Set exercise a → Name every theorist the essay on sovereignty says it borrows from.

Selection →
....................
Downoad The Formatted Copy Here
 

 

 

 

 

 

 

 

 

 

Theories of Sovereignty and Their Relevance to Law and Order in Modern Australia

 

Name of Student 

Name of University

Course Title

Professor’s Name

Course Title

Date 

 

 


 

 

Theories of Sovereignty and Their Relevance to Law and Order in Modern Australia

Introduction 

Broadly speaking, sovereignty refers to a nation-state's legitimate powers to exercise control over a given territory, typically a country. The concept is commonly applied to domestic and international law to describe a nation-state's relationship with citizens and other nation-states, highlighting the state’s legitimate claim to rule or enforce law and order within its territory. More importantly, sovereignty distinguishes nation-states from other political and civil groups by emphasizing the former’s supremacy and independent authority over a specific territory, as well as the authority to create and enforce laws. Ultimately, sovereign entities act both as negotiators for and guardians of justice to the citizens. Political and legal thinkers have proposed two broad theories to explain the nature and role of sovereignty in domestic affairs and international relationships. This paper examines the relevance of Monistic and Pluralistic theories of sovereignty in relation to the enforcement of law and order in contemporary Australia. Borrowing from notable theorists like Thomas Hobbes, H.L.A. Hart and Moreton-Robinson, the paper critically looks at the legitimacy of Australia’s exercising of sovereignty over its national territories, more especially over indigenous tribes who had occupied the continent since the precolonial period. One issue that this analysis highlights is the legitimacy of the Australian government to claim sovereignty over the indigenous communities, considering that the latter had their own system of governance before they were forcefully colonized by White settlers. As Moreton-Robinson puts it, the modern state of Australia’s sovereignty is contestable since it was acquired through illegitimate use of force to displace native inhabitants from their ancestral lands, destroy their cultures and eventually colonize them.
....................
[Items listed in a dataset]

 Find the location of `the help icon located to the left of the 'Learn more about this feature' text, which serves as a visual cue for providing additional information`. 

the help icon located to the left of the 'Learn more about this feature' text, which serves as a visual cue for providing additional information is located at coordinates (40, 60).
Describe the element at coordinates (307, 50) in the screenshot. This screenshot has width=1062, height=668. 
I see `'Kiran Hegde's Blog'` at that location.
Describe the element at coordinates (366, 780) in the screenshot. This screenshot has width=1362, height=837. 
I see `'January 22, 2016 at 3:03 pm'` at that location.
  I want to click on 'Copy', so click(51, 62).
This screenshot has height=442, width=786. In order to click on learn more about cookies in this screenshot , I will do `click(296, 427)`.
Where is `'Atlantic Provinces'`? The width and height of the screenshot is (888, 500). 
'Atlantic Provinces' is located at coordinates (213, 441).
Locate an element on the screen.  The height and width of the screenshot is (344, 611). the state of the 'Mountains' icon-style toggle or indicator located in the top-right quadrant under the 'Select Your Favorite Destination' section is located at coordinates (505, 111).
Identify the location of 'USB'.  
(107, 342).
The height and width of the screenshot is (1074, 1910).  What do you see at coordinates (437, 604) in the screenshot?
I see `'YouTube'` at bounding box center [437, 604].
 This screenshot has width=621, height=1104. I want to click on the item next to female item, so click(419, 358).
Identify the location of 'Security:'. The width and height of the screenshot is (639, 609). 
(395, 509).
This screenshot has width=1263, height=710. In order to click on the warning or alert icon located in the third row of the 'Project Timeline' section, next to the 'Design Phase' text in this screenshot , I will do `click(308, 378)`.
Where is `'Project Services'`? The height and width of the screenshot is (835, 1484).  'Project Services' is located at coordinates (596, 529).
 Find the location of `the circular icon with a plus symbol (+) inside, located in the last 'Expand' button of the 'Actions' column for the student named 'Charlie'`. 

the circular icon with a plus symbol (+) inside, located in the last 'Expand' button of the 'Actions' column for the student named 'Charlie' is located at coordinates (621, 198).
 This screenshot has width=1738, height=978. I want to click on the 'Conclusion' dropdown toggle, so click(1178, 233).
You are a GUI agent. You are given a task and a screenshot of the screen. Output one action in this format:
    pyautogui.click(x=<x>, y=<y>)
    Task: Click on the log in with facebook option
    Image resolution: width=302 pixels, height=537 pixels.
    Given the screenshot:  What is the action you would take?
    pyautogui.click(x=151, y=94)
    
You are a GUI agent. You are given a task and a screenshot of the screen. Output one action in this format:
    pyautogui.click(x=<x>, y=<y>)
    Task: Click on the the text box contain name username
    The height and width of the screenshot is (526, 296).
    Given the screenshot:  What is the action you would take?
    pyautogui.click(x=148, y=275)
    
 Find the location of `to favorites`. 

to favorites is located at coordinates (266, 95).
....................
Set exercise b → Convert the records from their start through the line containing "coordinates (40, 60)." into a JSON list of strings, one string per line, skipping blank lines.

Correct output a → Thomas Hobbes, H.L.A. Hart, Moreton-Robinson

Correct output b →
[
  " Find the location of `the help icon located to the left of the 'Learn more about this feature' text, which serves as a visual cue for providing additional information`. ",
  "the help icon located to the left of the 'Learn more about this feature' text, which serves as a visual cue for providing additional information is located at coordinates (40, 60)."
]